_Exercise:_
Write out the line with "The image size" and every later line through the end of the data below, exactly as given, with no pictures in the copy.

Segment Start: Records to process

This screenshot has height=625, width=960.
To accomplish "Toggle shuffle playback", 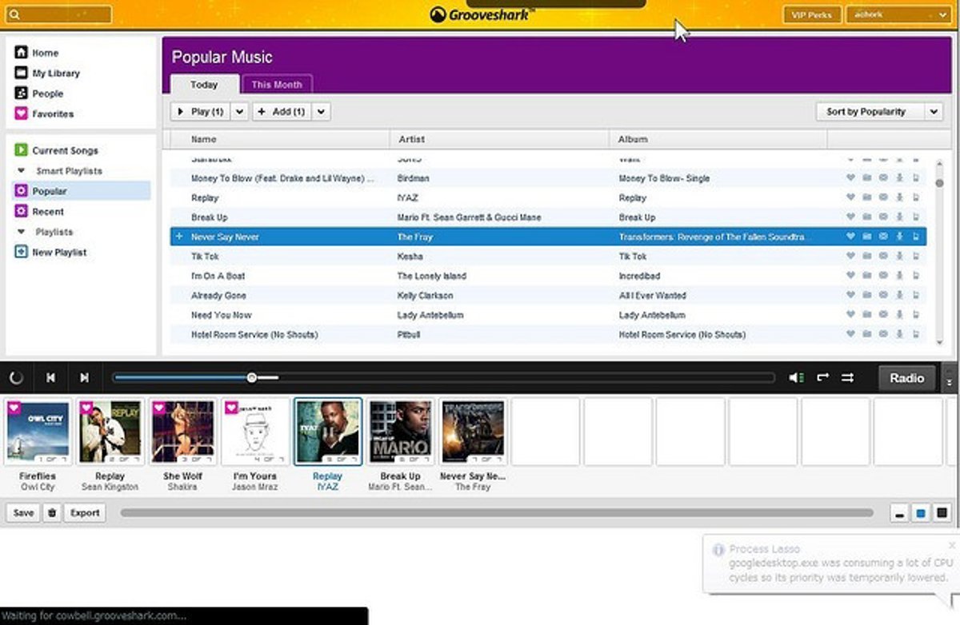I will pyautogui.click(x=847, y=378).
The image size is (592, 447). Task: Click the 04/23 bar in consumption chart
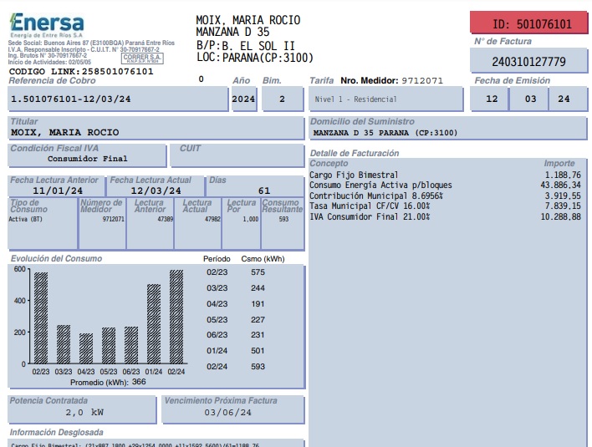tap(86, 348)
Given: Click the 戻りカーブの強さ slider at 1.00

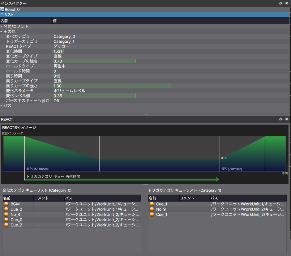Looking at the screenshot, I should pos(112,86).

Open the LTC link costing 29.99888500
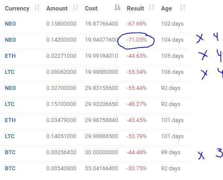(x=10, y=136)
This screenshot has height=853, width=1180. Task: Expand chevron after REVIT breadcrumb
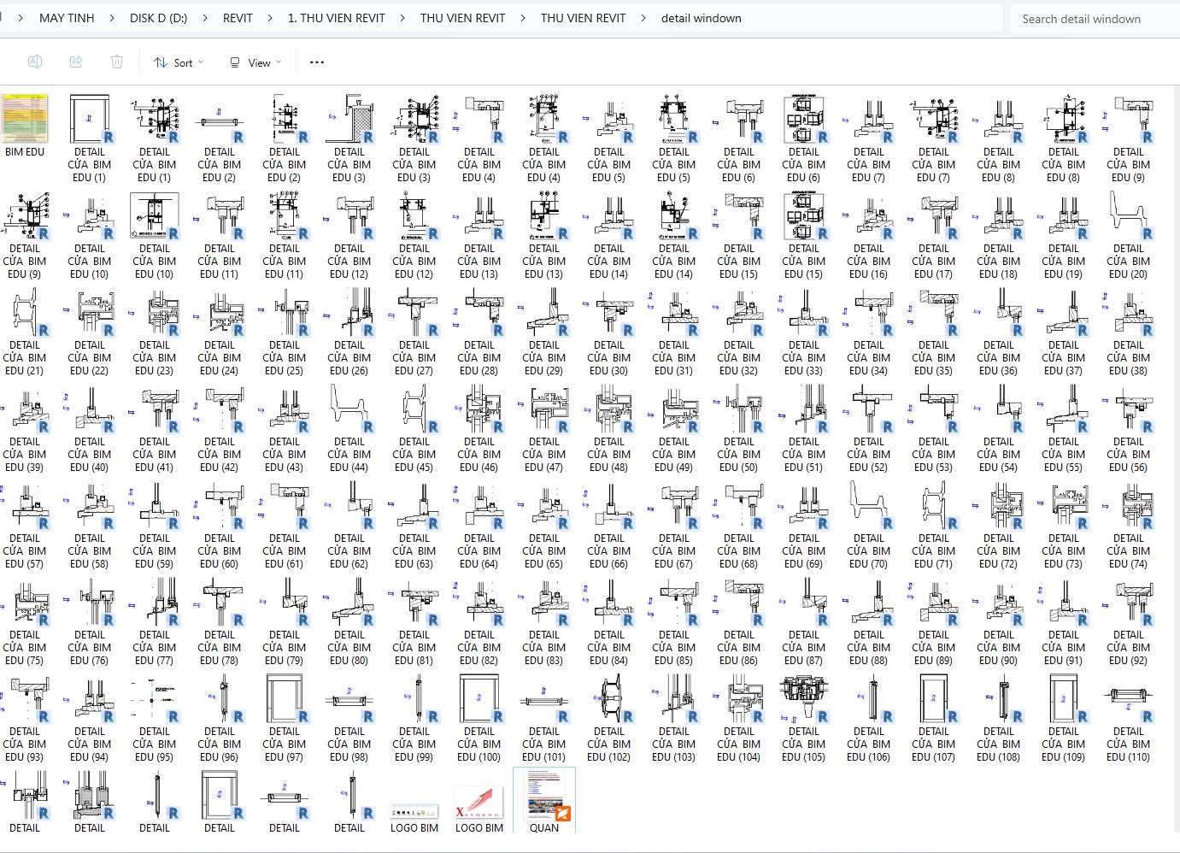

Segment End: Records to process

_Written response:_
The image size is (592, 447). Task: Click the 04/23 bar in consumption chart
tap(86, 348)
Given: Click the 戻りカーブの強さ slider at 1.00

Looking at the screenshot, I should pos(112,86).

Open the LTC link costing 29.99888500
(x=10, y=136)
This screenshot has height=853, width=1180. Task: Expand chevron after REVIT breadcrumb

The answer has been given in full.